The ID module should expose an intentionally minimal set of conversion functions:

• We should never expose conversion functions before they're needed. Start with module CustomerId exposing (CustomerId) and expand the API from there only as necessary!
• We should avoid exposing conversion functions whose types depend on the internals of the custom type. (For example, decoder : Decoder CustomerId is great, but functions like fromInt : Int -> CustomerId make the system brittle to implementation details. Exposing an Int -> CustomerId function should be avoided unless there is a very important production reason to introduce it. If tests need an Int -> CustomerId function, they can easily write one using CustomerId.decoder and Debug.crash, since in tests Debug.crash is as harmless as any other test failure.)

To use these types as keys in collections, use elm-sorter-experiment. You will need to create a sorter for your identifier - the ordering may or may not be relevant for your use case.

-- In the ID module --
module Thing.StudentId exposing (StudentId, studentIdSorter)

import Sort exposing (Sorter)
-- Rest of your code... --

studentIdSorter : Sorter StudentId
studentIdSorter =
    Sort.by (\(StudentId sid) -> sid) Sort.alphabetical

-- In use: --
module Thing.DoLogic

import Thing.StudentId exposing (StudentId, studentIdSorter)
import Sort.Dict


type alias Model =
    { students : Sort.Dict.Dict StudentId Student }

init : List Student -> Model
init students =
    students
        |> List.map (\s -> ( s.id, s ))
        |> Sort.Dict.fromList studentIdSorter

Notice that because Sort.Dict.Dict is an opaque type, your Model (and anything which depends upon it) does not depend on studentIdSorter. Apart from Sort.Dict.Dict, there is also a Sort.Dict.Set type.

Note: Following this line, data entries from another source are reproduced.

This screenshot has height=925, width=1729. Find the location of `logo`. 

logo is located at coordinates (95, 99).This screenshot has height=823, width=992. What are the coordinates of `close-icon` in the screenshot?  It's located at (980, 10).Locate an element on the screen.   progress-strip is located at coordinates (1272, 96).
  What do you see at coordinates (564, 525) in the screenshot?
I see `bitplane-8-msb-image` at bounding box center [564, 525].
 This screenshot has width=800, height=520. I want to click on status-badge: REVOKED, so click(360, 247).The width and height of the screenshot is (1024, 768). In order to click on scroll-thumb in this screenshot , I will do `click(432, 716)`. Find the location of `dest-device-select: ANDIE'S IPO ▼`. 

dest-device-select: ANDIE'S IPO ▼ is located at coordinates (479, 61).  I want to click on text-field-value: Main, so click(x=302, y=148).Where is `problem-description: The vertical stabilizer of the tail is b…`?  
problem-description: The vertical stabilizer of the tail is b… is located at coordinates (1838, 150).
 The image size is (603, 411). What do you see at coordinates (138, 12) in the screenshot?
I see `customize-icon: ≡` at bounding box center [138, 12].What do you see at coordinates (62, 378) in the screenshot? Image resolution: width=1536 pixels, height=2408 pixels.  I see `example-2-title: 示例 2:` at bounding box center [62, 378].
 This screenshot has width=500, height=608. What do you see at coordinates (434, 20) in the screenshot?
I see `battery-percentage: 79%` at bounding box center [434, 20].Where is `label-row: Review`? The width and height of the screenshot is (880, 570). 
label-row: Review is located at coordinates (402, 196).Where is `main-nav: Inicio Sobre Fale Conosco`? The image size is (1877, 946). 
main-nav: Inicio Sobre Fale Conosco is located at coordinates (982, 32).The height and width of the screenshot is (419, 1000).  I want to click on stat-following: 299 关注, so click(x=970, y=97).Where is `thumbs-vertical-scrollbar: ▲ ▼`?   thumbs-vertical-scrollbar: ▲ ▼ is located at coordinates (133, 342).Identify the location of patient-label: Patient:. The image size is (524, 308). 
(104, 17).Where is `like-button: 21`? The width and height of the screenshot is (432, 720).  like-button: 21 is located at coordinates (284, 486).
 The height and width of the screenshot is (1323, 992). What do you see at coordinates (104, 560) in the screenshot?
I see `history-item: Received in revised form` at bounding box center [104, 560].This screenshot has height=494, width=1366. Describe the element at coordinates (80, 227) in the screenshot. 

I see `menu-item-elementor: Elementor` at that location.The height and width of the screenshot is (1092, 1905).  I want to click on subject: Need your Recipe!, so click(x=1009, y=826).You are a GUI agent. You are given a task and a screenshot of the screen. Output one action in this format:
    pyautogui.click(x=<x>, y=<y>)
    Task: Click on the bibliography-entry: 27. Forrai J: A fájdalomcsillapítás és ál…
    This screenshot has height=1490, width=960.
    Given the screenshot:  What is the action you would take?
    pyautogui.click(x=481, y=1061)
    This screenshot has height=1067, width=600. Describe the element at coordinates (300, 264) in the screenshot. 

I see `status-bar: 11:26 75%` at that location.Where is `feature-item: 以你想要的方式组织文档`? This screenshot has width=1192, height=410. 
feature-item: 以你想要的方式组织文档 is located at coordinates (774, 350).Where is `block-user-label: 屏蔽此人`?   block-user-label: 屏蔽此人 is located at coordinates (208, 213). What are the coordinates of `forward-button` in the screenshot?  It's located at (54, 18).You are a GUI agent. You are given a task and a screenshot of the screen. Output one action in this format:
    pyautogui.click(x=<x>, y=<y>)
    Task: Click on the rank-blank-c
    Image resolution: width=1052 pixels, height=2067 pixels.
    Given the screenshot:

Code safety in situations where there are multiple types of identifiers (think of a join in SQL terms) increases dramatically with the application of this technique.

Having complicated imports hurts our compile time! I don't know what to say about this other than if you feel that there's something wrong with the top 40 lines of your module because of imports, then it might be time to move things out into another module. Trust your gut.

Giant let bindings hurt readability and performance. The less nested a function, the less functions are used in generated code.

The update function is especially prone to get longer and longer: keep it as small as possible. Smaller functions that don't live in a let binding are more reusable.

Large case..of statements hurts compile time. It might be possible that some of your constructors can be combined, for example type Msg = Open | Close could actually be type Msg = SetOpenState Bool

This will generate all the files mentioned above for you.

In particular, use elm_deps_sync to keep your main elm-package.json in sync with your test elm-package.json.

We run the latest version of elm-format to get uniform syntax formatting on our source code.

This has several benefits, not the least of which is that it renders many potential style discussions moot, making it easier to spend more time building things!